Я плыл на венецианской гондоле и распевал венецианские гондольерские песни. Я был здоров и счастлив. И не вспоминал о том, что когда-нибудь постарею и буду немощным и нежеланным, дряблым и слюнявым, тусклым и слезливым.
И не размышлял даже о том, как мне жить, чтобы прожить и чтобы выжить. Я плыл на гондоле и распевал гондольерские песни и одновременно стоял на опознании, и слушал, что говорили говорившие, которые были вокруг. И мне было хорошо.
А говорили говорившие вот что.
Лутовкин назвал имя и фамилию вошедшей женщины. Ее звали Вероника Визинова. «Ника Визинова», – повторил я про себя. «Ника Визинова», – сказала она, улыбнувшись, когда я повторил ее имя про себя. Так и сказала, вслух, всем нам разом улыбнувшись. Невесело улыбнувшись, но и не горестно, не трагично, не скорбно. Просто невесело и чуть устало. Лутовкин сообщил, что Вероника Визинова – мама того самого недобитого «мокрушником» мальчика, который только что покинул эту комнату, что она тоже видела того мужчину, который, по словам мальчика, пытался задушить его.
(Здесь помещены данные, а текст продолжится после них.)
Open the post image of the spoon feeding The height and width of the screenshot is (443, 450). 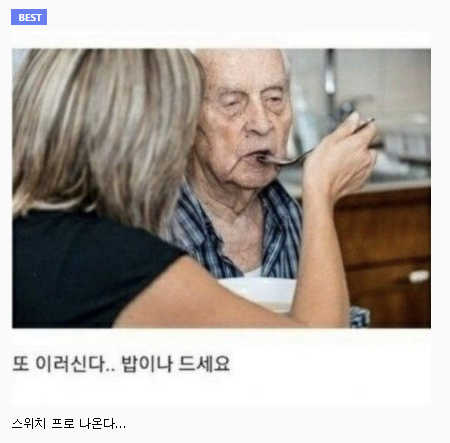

Злодей почему-то не сумел закончить свое недоброе дело и оставил мальчика в живых. Видимо, потому, как предполагал следователь, что его кто-то спугнул, и он бросил мальчика и бежал. Вот тогда-то, когда он, потревоженный кем-то, бежал, ломая на своем пути кусты и деревья, его и увидела женщина по имени Ника Визинова. Ника Визинова. Визинова Ника. Вероника. Веро-Ника. Следователь поставил женщину перед нами, точно так как и несколько минут назад ее сына, и произнес, обращаясь к ней, те же слова, что и говорил мальчику, когда тот был тут и пытался меня опознать, недоносок. Лутовкин предложил еще раз назвать женщине свое имя и фамилию, теперь уже официально, и указать на того из нас четверых, кого она знает, и сообщить, при каких обстоятельствах она видела того, кого знает. И сказал в заключение: «Пожалуйста». И коснулся, когда говорил «пожалуйста», ЕЕ локтя. И отдернул руку от нее, как от змеюки мокрой и холодной. И порозовел, робкий, и вроде даже как чуть не заплакал, заморгал круглыми глазами, и зарделся помидором вслед. И отошел в сторону, в угол комнаты, в тень, чтобы никто не заметил, как он заморгал и раскраснелся.